**** EXTRACT TO READ ****

General information
- Location: Highfield, Farnworth, Bolton England
- Coordinates: 53°32′55″N 2°25′24″W﻿ / ﻿53.5485°N 2.4233°W
- Grid reference: SD720058
- Platforms: 2

Other information
- Status: Disused

History
- Original company: London and North Western Railway
- Pre-grouping: London and North Western Railway
- Post-grouping: London, Midland and Scottish Railway

Key dates
- 1 April 1875: Station opened
- 29 March 1954: Station closed

Location

= Plodder Lane railway station =

Former railway station in England

Plodder Lane railway station served the southern part of Bolton and the western, Highfield, part of Farnworth.

The station was located on the southern side of a bridge carrying Plodder Lane, the present B6199. The wooden station building was at road level with steps down to both platforms.

Plodder Lane station was on the London and North Western Railway route between Bolton Great Moor Street and Manchester Exchange.

==History==
The station opened on 1 April 1875 and was sometimes known as Plodder Lane for Farnworth. There was a nearby locomotive shed, also named Plodder Lane. The station was the first one to the south of , the line's northern terminus.

**** MATERIAL ****

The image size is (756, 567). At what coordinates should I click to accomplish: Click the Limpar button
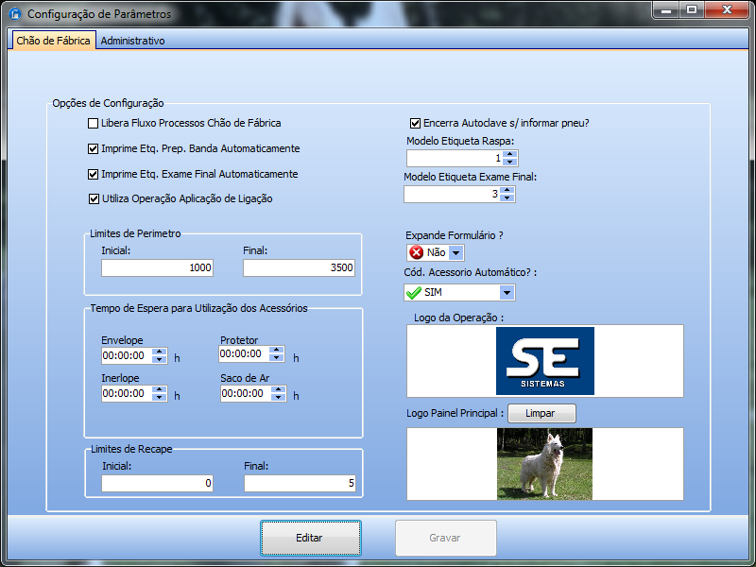[x=541, y=413]
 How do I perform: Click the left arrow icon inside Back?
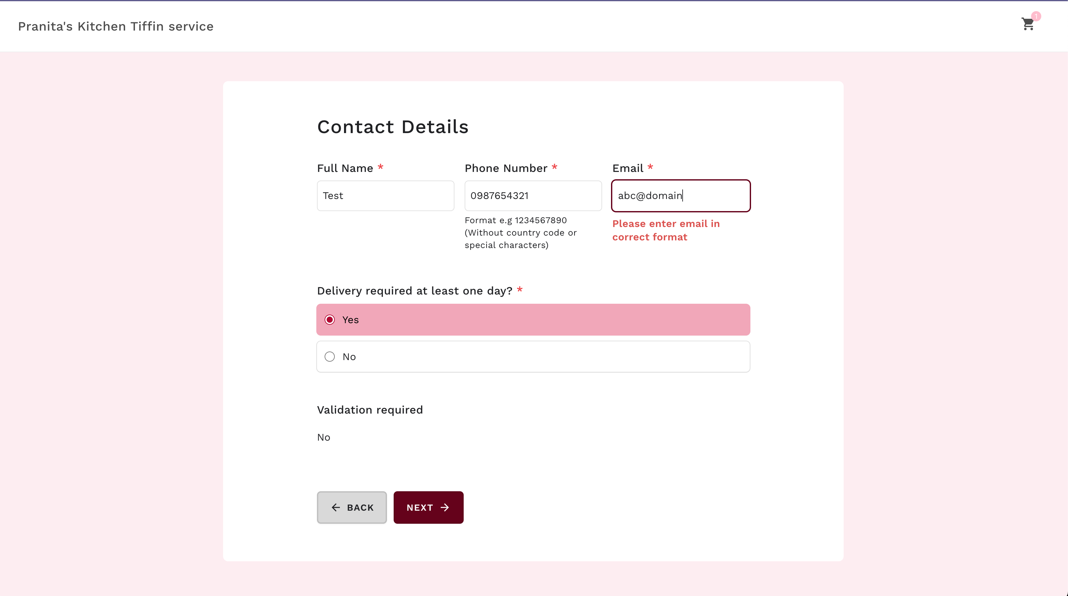[x=336, y=507]
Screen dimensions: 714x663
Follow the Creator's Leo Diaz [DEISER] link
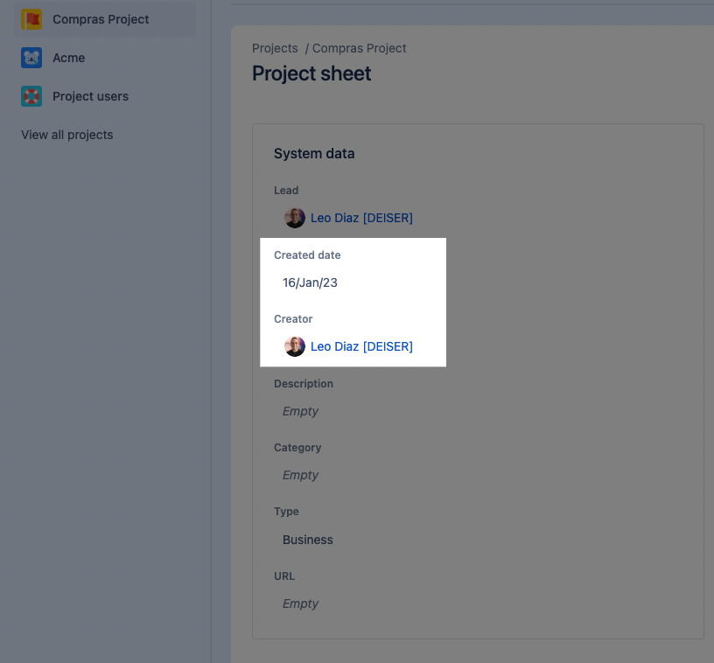click(361, 345)
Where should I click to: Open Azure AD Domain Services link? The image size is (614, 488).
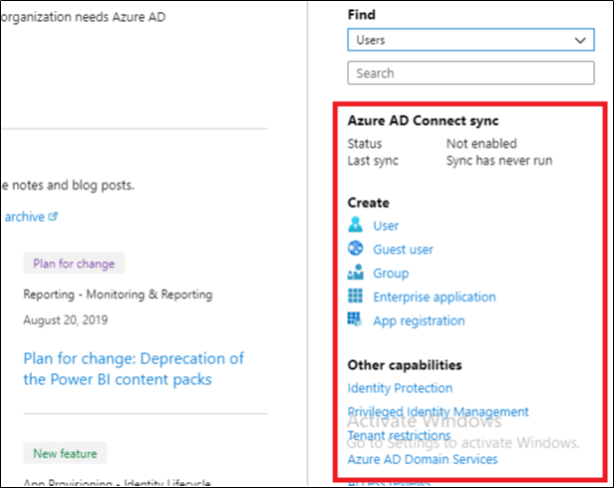[423, 460]
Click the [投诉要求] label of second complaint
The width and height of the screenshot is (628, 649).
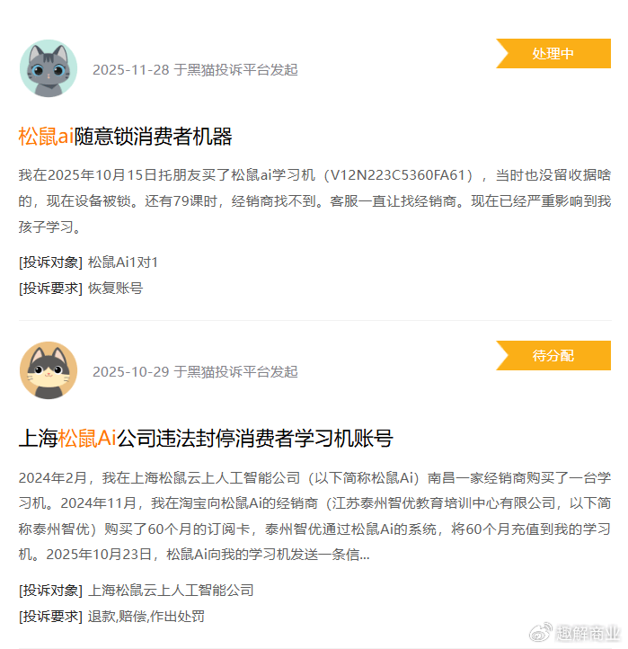point(50,617)
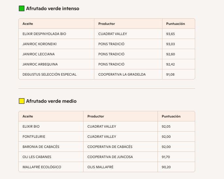Select the DEGUSTUS SELECCIÓN ESPECIAL cell

[x=49, y=75]
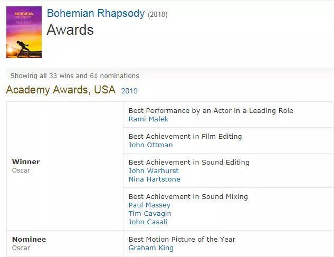Open the Bohemian Rhapsody movie poster thumbnail
The width and height of the screenshot is (334, 257).
pos(24,32)
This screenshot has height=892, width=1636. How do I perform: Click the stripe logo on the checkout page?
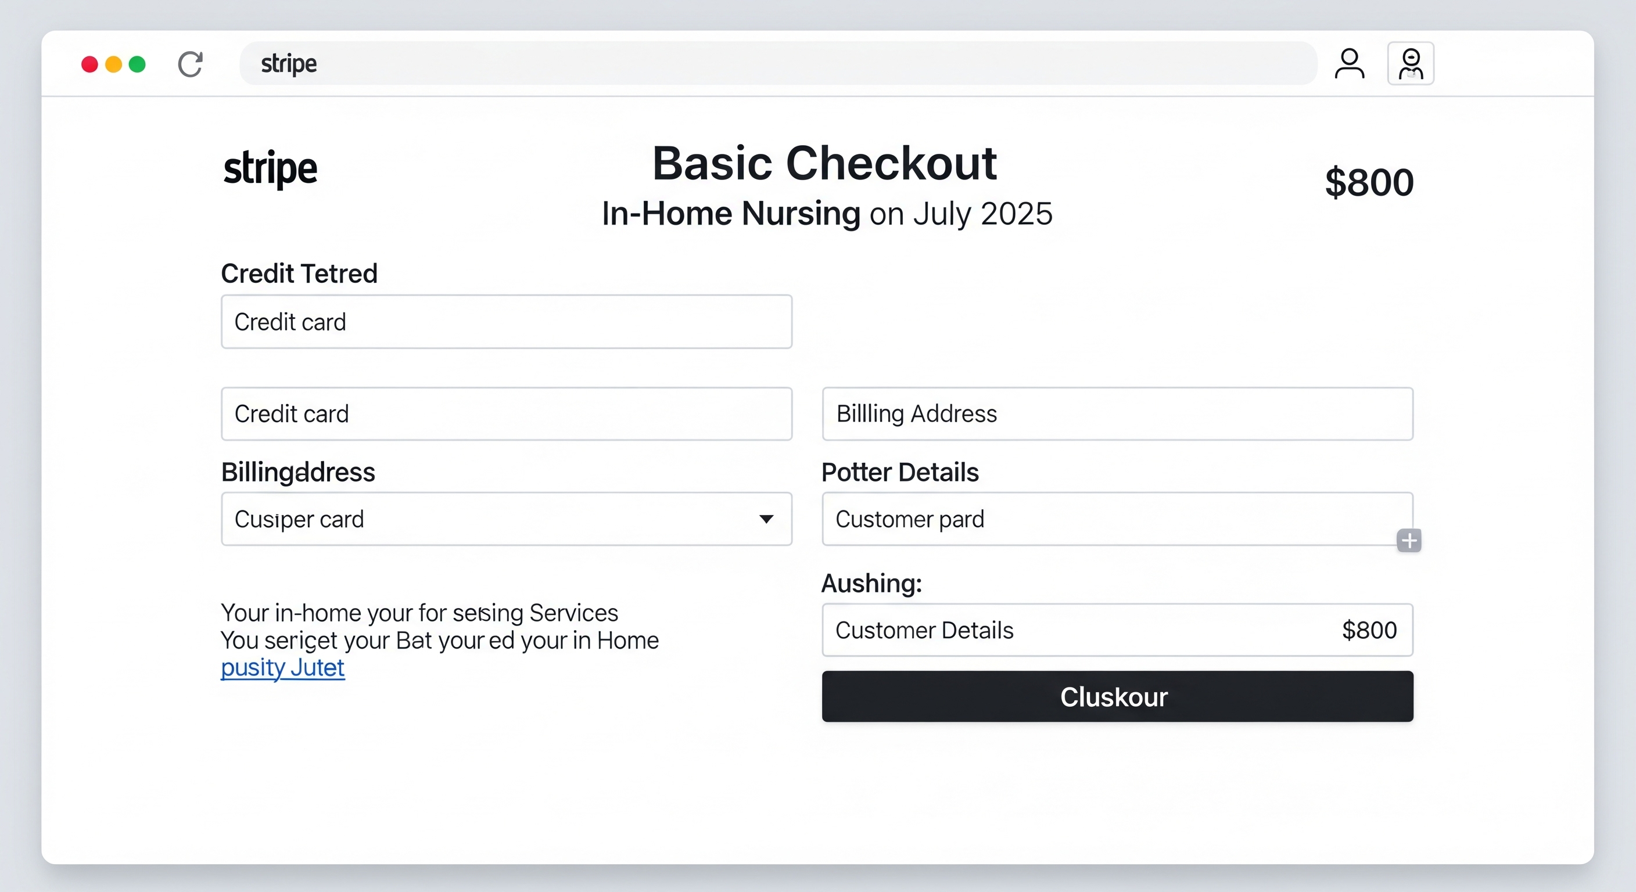(x=271, y=168)
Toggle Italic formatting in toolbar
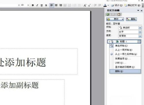Image resolution: width=144 pixels, height=105 pixels. coord(37,5)
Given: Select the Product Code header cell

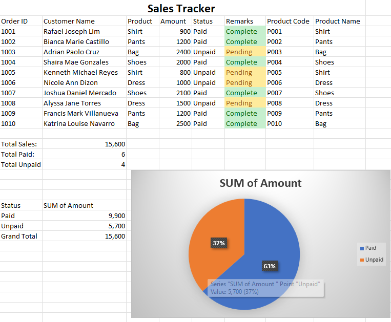Looking at the screenshot, I should tap(290, 21).
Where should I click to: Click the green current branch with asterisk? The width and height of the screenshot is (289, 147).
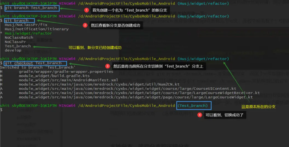tap(28, 33)
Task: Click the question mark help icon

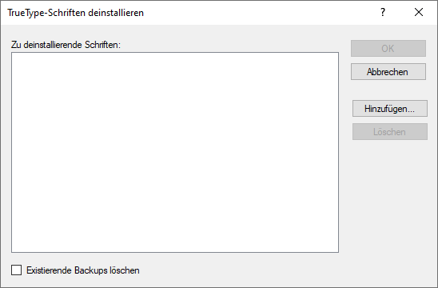Action: pos(383,12)
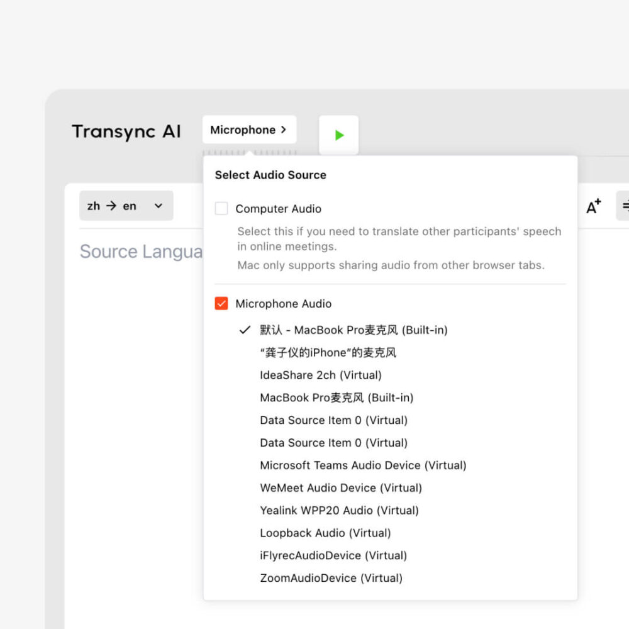Click the checkmark beside the default MacBook microphone

243,330
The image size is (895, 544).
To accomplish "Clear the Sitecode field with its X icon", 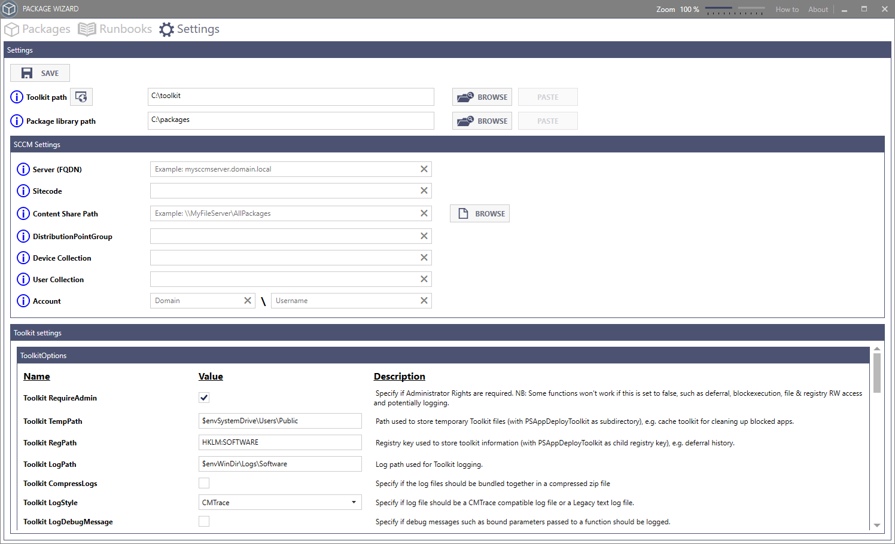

****

EXERCISE DIRECTIONS: Drawing on the station article, please explain in one to three sentences why passengers used steps to reach the platforms at Plodder Lane.

ANSWER TO THIS TASK: The station stood on the southern side of the bridge carrying Plodder Lane, and its wooden building was at road level. Steps led down from that building to both platforms.